The return of Kenny Beats has quite literally set the hip-hop world ablaze in 2018. The 27-year-old has produced the most important rap-song-made-by-an-Internet-comedian this year in Zack Fox’s “Square Up,” helped engineer the sound that blew up Rico Nasty’s Nasty, has a vault of 03 Greedo tracks sitting in a hard drive somewhere on Grape St., produced a chunk of Vince Staples’ scorching album FM!, and co-authored five tracks for Freddie Gibbs’ Freddie. Amidst all of this work is the sheer insanity that is 777, an album that embodies the tireless search for completion and frenzied energy at the apex of luck its name suggests.

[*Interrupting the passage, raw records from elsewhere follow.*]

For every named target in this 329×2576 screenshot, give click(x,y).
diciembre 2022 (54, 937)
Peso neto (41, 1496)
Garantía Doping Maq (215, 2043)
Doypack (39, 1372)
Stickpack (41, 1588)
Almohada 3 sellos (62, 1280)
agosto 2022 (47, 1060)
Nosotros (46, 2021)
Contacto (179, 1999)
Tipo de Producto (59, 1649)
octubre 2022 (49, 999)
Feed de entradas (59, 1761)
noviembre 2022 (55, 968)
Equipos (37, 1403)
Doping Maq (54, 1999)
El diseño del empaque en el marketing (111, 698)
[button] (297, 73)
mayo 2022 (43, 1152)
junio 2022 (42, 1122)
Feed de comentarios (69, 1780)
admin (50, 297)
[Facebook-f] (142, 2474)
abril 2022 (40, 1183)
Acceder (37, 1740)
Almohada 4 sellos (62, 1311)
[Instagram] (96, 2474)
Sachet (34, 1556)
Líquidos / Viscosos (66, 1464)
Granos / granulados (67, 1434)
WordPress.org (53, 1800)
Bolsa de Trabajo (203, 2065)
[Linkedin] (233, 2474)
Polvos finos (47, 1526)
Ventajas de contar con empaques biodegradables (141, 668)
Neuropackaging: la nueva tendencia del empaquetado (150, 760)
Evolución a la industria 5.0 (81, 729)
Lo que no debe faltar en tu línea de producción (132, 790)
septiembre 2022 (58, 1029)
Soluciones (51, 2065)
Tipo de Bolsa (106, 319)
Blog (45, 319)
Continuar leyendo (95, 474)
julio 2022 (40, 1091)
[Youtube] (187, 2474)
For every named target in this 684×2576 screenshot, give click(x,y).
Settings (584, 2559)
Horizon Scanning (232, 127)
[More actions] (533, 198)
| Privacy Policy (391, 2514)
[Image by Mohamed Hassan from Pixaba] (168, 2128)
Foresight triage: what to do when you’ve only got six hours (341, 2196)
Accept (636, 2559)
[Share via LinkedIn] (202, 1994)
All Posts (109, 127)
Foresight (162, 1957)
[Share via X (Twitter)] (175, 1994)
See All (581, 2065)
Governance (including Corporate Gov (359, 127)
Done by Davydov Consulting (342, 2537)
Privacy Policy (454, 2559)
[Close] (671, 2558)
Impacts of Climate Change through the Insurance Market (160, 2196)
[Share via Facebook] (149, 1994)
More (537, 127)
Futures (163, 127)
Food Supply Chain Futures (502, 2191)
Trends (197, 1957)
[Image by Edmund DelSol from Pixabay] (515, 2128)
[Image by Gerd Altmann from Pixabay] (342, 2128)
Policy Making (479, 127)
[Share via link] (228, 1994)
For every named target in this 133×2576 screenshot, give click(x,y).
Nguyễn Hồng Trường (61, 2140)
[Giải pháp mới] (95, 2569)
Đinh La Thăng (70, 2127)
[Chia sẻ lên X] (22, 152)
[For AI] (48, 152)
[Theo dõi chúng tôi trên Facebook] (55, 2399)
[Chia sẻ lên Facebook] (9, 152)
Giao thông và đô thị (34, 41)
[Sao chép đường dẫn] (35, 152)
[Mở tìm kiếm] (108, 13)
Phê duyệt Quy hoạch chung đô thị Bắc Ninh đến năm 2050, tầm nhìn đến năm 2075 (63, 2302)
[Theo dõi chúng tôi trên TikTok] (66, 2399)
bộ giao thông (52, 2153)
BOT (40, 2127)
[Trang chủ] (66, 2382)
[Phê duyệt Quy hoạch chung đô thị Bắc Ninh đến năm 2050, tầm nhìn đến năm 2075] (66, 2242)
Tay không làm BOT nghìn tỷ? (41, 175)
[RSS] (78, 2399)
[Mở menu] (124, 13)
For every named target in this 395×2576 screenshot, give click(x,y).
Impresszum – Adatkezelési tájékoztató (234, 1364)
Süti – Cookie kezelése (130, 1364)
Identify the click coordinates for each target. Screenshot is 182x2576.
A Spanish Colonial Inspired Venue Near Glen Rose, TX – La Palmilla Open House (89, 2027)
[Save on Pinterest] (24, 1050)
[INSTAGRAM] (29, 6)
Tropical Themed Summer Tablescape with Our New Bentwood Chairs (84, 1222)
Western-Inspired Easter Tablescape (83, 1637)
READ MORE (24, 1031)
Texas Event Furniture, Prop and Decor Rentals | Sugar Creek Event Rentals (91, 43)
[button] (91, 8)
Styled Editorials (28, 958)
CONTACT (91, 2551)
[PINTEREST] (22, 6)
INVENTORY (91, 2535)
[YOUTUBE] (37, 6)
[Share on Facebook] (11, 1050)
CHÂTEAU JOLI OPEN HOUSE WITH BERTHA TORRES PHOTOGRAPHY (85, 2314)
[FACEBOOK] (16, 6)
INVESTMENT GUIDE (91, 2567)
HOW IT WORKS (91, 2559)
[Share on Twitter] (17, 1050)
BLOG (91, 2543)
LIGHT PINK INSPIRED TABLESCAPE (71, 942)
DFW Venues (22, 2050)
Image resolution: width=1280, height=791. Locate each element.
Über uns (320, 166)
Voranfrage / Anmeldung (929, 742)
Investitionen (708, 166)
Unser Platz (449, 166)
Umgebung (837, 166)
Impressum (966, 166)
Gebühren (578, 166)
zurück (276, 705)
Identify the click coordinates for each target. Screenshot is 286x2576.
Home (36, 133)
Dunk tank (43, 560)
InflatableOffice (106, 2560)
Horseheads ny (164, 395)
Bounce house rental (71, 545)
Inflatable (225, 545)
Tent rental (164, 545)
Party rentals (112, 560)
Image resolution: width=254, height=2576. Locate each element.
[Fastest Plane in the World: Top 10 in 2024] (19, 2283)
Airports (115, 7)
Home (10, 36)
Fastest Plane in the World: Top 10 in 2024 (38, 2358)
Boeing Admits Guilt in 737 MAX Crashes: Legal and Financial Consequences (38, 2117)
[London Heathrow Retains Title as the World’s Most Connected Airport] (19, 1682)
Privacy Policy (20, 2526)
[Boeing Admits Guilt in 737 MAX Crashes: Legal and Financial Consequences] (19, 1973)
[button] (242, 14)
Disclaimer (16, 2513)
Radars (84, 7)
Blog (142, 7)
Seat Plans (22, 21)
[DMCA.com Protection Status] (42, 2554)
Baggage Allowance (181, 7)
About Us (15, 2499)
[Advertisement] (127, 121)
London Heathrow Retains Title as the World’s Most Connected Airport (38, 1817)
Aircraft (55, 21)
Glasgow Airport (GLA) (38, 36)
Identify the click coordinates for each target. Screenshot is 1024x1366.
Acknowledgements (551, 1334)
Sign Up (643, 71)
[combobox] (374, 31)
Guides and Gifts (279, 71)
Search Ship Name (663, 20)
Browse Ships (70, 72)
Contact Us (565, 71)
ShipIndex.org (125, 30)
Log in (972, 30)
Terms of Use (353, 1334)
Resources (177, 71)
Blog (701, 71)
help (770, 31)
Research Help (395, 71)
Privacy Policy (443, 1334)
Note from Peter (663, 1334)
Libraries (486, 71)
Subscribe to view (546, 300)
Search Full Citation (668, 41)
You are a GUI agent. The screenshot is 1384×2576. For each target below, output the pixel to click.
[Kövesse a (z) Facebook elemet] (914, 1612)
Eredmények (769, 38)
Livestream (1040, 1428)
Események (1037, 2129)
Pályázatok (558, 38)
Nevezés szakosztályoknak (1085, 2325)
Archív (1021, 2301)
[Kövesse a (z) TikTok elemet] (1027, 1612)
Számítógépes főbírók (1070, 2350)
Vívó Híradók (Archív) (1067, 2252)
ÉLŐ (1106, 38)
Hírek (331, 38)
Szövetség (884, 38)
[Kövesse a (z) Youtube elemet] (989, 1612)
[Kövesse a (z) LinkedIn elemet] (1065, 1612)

One second, KEY! is crafting hooks about rocky relationships around Kristi Yamaguchi references. The next, he’s opening tracks with the subtle flex of a “Messi/messy” rhyme. All the while, Kenny Beats matches KEY!’s manic lyricism stride for stride. As Vegas is a city where the chance of a jackpot allows anything to go and unlikely pairings to thrive (like slot machines in fast food joints), 777 is an album where lines are consistently crossed and redrawn as KEY! and Kenny weave their talents in tightly packed songs.
777’s diversity is best exemplified in the way the duo work KEY!’s “Open up that mosh pit” ad-lib. On “Blurry,” Kenny Beats fits the ad-lib as a command in the narrow spaces between blitzing lines of the chorus. A few tracks later, KEY! reminds us on “It Gets Better” to “open up that mosh pit” as a passing reminder to celebrate. The “Kelly Price Freestyle” finds KEY! in better spirits, so he uses the ad-lib as a declaration of his arrival, but on “Dig It” he practically incites a riot by commanding “OPEN UP THAT FUCKING MOSHPIT!” over an instrumental that rumbles past with the force of a Denzel Washington-antagonizing rogue train.
KEY! and Kenny Beats run the gamut of completion that 777 signifies religiously. By successfully checking every expected trap box, and then pushing sonic boundaries to create new boxes and fill them in like a frantically obsessive student on a Scantron, KEY! and Kenny Beats established a cult whose Kool-Aid is begging to be drank. The newly-released deluxe reissue is an opportunity to expand the circle by doing something 777 didn’t: invite guests. Rico Nasty, Skepta, 6LACK, and Jay Critch all appear on the five-track EP, but the addition of new voices projects to only widen the newly minted cult. Apparently, there is more gold to be found, even if KEY! and Kenny won the lottery with their original offering.
777’s 15-track, 35-minute runtime is relatively short—but long by 2018 standards—and never rehashes the same sound. It leaves you wanting more, but feels finished by the time “Squeamish” ends. The album is complete, but it’s the luck of the producer-rapper pairing that drives the project forward at every turn, and there are a lot of them. God may have rested on the seventh day of creation, but KEY! and Kenny Beats did not; on the seventh day they hit the jackpot and founded a cult.